**Directions:** From the passage on GPT 4o Mini Search Preview below, reproduce the portion starting with "What To Consider" and going on through "rather than selectively.", substituting "Setup" for "Configuration" wherever it occurs.

**Quoted passage:**
○ ○ ○ ○ ○

This differs fundamentally from using a separate search API and feeding results into a model's context. With GPT 4o Mini Search Preview, the search happens within the model's reasoning flow, the model decides what to search for, evaluates the results, and synthesizes them into a coherent answer. This produces more naturally grounded responses and reduces the engineering overhead of building and maintaining a search-then-generate pipeline.

The model inherits GPT-4o mini's strengths: low cost per token, fast response times, vision support, and function calling. The addition of search makes it particularly valuable for applications where information freshness matters but the engineering investment of a full RAG system isn't justified.

What To Consider When Choosing a Provider

  • Configuration: GPT 4o Mini Search Preview can query the web mid-response, which means answers about current events, recent releases, or live data are grounded in actual sources rather than training data alone.
  • Configuration: Because it builds on the GPT-4o mini architecture, search-augmented responses remain affordable even at scale, making it practical to enable search on every request rather than selectively.
  • Zero Data Retention: AI Gateway does not currently support Zero Data Retention for this model. See the documentation for models that support ZDR.
  • Authentication: AI Gateway authenticates requests using an API key or OIDC token. You do not need to manage provider credentials directly.

○ ○ ○ ○ ○

**Available data:**
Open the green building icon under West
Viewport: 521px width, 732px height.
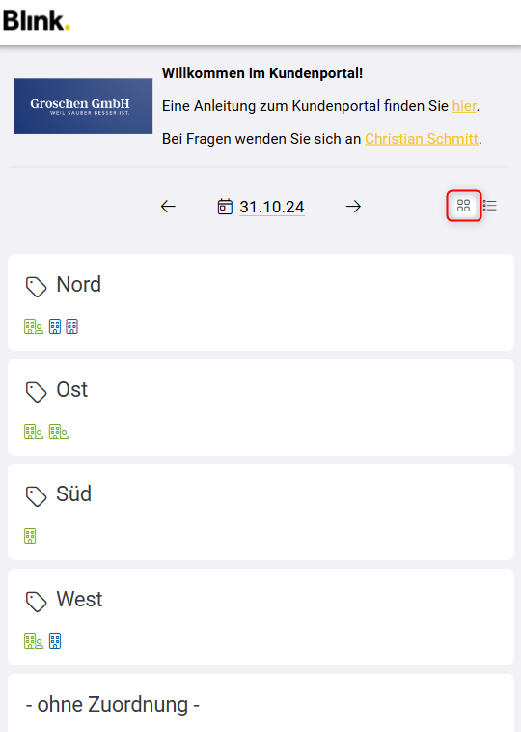coord(34,641)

○ ○ ○ ○ ○

**Solution to the problem:**
What To Consider When Choosing a Provider

  • Setup: GPT 4o Mini Search Preview can query the web mid-response, which means answers about current events, recent releases, or live data are grounded in actual sources rather than training data alone.
  • Setup: Because it builds on the GPT-4o mini architecture, search-augmented responses remain affordable even at scale, making it practical to enable search on every request rather than selectively.